Theoretical filters for image processing are naturally 2D functions. Yet, since discrete images are sampled along a rectangular grid, and 2D convolutions used to be very expensive, a lot of standard discrete 2D filters are compact support and fast to compute. This includes being able to filter along rows or columns, in an independent fashion. And separability is a way to do that. For background, one can check How to find out if a transform matrix is separable?.
In the given examples of rank 1 (Average, Gaussian, Sobel):
- the average is evident: a non-zero constant matrix is rank $1$ (all rows or colums repeat one single row or col)

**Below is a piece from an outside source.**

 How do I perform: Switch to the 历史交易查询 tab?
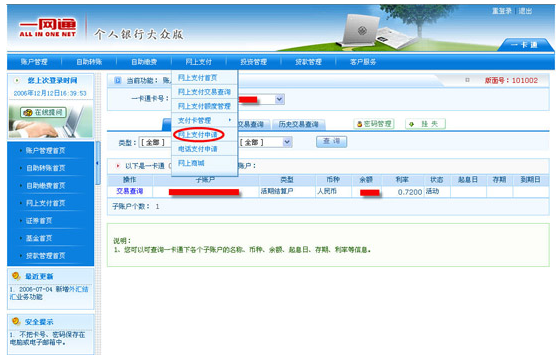coord(298,124)
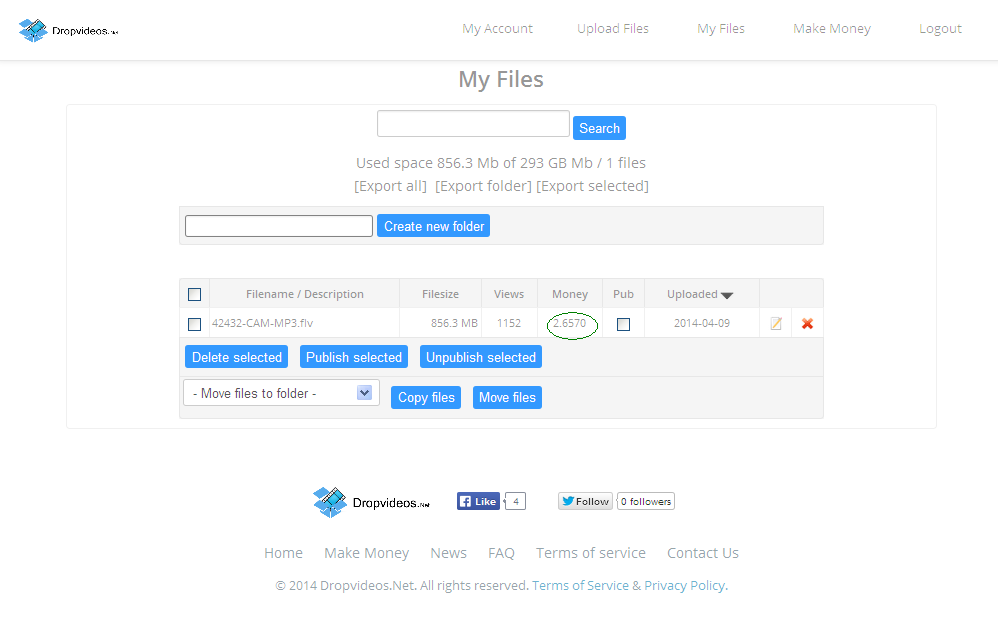Click the Facebook Like button
This screenshot has width=998, height=622.
point(478,501)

- Sobel is a tensor product of $3$-point discrete derivative $[1,\,0,\,-1]$ and $3$-point discrete Gaussian approximation $[1,\,2,\,1]$
- "Gaussian" is a tensor product of $3$-point discrete Gaussian approximations $[1,\,2,\,1]$
Those have a $3\times 3$ support. They are combination of 1D discretized operators (separable). A lot of other classicaly-taught operators are $3\times 3$, like the two Laplacian operators:
$$ \begin{bmatrix}0 &1 & 0\\1&-4 & 1\\0 &1 & 0\end{bmatrix} $$ and $$ \begin{bmatrix}1 &1 & 1\\1&-8 & 1\\1 &1 & 1\end{bmatrix} $$
They have higher rank, since they derive from some limited-support approximations of the genuine 2D, continuous opeator. For instance, you can find wider kernels ($5\times 5$, $7\times 7$), see for instance: Laplacian/Laplacian of Gaussian or Laplacian of Gaussian (LoG).
More technical details can be found in Farid and Simoncelli or Kroon.